Records shown
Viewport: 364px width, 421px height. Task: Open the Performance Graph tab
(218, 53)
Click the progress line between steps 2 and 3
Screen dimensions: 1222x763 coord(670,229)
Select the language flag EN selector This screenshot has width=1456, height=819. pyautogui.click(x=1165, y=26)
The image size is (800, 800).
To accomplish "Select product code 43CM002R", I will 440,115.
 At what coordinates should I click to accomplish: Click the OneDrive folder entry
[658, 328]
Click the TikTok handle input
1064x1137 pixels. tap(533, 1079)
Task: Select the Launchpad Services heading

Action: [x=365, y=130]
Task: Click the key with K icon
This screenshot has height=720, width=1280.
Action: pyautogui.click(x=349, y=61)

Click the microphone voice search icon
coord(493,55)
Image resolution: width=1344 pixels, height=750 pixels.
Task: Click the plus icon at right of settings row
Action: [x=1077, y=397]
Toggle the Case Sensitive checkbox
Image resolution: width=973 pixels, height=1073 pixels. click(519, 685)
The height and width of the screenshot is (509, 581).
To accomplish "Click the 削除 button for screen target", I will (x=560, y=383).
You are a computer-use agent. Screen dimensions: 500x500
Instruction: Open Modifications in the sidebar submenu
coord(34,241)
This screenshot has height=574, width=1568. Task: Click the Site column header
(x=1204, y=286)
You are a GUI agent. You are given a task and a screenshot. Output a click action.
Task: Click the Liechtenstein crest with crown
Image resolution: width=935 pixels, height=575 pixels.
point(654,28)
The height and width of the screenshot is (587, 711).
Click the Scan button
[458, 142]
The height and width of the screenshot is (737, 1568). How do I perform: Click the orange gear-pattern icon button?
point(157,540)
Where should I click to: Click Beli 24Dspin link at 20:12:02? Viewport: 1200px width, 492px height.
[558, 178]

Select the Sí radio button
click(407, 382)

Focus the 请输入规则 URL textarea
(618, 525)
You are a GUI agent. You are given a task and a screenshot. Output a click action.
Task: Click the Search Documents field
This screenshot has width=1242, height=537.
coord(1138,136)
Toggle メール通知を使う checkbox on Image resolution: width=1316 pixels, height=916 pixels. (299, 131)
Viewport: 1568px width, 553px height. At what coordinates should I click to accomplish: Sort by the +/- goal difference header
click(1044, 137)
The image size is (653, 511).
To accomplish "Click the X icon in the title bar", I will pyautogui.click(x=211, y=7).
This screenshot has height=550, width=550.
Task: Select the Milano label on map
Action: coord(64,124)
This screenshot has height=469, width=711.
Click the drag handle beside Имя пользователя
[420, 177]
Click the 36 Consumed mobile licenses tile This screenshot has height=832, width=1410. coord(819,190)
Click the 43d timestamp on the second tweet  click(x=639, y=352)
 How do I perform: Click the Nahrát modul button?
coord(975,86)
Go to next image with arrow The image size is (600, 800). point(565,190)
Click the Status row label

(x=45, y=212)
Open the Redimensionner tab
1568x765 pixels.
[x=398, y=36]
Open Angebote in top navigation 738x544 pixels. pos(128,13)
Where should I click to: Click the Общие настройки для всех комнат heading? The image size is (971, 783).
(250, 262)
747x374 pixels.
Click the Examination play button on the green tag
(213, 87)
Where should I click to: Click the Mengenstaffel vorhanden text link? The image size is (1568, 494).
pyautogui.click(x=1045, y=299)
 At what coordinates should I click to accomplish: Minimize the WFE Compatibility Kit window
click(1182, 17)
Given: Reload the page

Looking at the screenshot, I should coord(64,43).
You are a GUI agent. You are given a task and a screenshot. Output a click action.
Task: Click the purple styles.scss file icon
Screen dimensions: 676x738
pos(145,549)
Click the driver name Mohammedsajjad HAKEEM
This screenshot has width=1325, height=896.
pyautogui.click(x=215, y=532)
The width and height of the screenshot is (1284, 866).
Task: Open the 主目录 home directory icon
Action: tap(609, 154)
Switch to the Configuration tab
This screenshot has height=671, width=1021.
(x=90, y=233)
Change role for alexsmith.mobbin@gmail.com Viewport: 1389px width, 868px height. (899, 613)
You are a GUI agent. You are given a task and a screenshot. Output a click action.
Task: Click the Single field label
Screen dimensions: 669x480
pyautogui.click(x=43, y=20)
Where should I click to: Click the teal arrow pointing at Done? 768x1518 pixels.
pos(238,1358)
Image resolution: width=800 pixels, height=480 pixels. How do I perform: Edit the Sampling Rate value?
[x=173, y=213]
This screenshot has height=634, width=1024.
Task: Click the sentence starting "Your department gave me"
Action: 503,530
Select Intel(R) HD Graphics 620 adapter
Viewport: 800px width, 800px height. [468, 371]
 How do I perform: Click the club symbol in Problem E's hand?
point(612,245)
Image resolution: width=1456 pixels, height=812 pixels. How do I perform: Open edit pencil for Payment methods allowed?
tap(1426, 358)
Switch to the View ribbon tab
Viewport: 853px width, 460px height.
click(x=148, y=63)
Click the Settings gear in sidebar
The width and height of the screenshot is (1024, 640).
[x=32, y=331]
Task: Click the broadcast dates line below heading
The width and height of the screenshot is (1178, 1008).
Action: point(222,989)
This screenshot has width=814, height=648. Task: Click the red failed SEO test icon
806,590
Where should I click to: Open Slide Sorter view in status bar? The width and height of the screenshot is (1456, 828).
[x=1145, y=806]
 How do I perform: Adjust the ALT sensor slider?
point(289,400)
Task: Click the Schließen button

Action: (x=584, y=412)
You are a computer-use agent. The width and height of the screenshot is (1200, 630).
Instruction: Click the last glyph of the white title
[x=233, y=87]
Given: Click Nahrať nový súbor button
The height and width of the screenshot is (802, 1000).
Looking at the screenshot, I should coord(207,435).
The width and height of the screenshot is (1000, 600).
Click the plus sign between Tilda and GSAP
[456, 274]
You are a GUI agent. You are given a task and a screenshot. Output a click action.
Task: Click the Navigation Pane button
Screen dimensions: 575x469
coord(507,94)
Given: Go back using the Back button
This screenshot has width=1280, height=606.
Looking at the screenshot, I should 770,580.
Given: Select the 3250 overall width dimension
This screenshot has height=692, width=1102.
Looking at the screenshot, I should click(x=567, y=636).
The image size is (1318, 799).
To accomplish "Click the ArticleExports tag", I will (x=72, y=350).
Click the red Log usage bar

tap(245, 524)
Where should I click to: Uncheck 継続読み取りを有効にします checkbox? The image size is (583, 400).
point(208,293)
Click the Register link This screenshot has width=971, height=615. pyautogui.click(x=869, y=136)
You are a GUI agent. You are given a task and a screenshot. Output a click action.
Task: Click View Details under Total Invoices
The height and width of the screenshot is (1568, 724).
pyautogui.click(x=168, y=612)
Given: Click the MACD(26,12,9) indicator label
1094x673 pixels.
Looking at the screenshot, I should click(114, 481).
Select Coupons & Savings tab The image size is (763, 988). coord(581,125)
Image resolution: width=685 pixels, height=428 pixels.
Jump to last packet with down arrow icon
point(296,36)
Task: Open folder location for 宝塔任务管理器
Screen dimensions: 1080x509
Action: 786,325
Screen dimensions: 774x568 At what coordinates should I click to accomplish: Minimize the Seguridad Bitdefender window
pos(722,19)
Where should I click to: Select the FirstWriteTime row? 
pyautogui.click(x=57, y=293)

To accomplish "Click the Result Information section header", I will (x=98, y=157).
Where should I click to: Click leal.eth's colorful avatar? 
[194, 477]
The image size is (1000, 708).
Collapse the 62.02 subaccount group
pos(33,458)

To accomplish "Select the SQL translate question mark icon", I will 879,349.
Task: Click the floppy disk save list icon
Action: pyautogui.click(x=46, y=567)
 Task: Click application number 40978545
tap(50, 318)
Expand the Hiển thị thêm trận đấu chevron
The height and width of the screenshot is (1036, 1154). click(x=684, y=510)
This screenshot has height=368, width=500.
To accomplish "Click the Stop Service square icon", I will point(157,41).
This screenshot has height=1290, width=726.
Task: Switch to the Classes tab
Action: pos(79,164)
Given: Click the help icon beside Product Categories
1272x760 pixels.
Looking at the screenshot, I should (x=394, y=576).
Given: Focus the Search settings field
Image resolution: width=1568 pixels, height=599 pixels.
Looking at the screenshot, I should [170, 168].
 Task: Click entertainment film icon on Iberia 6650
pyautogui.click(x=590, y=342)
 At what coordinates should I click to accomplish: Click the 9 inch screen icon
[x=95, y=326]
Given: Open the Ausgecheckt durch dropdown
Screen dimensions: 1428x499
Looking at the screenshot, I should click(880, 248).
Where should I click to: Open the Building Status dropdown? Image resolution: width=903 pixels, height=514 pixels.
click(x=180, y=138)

Task brief
Collect each line of the records that contains the string "what".

Exercise result
 At what coordinates should I click to accomplish: Click the OneDrive folder entry
Viewport: 1568px width, 553px height. At what coordinates should I click to accomplish: Sort by the +/- goal difference header
 At what coordinates should I click to accomplish: Minimize the WFE Compatibility Kit window
Screen dimensions: 774x568 At what coordinates should I click to accomplish: Minimize the Seguridad Bitdefender window
 At what coordinates should I click to accomplish: Click the 9 inch screen icon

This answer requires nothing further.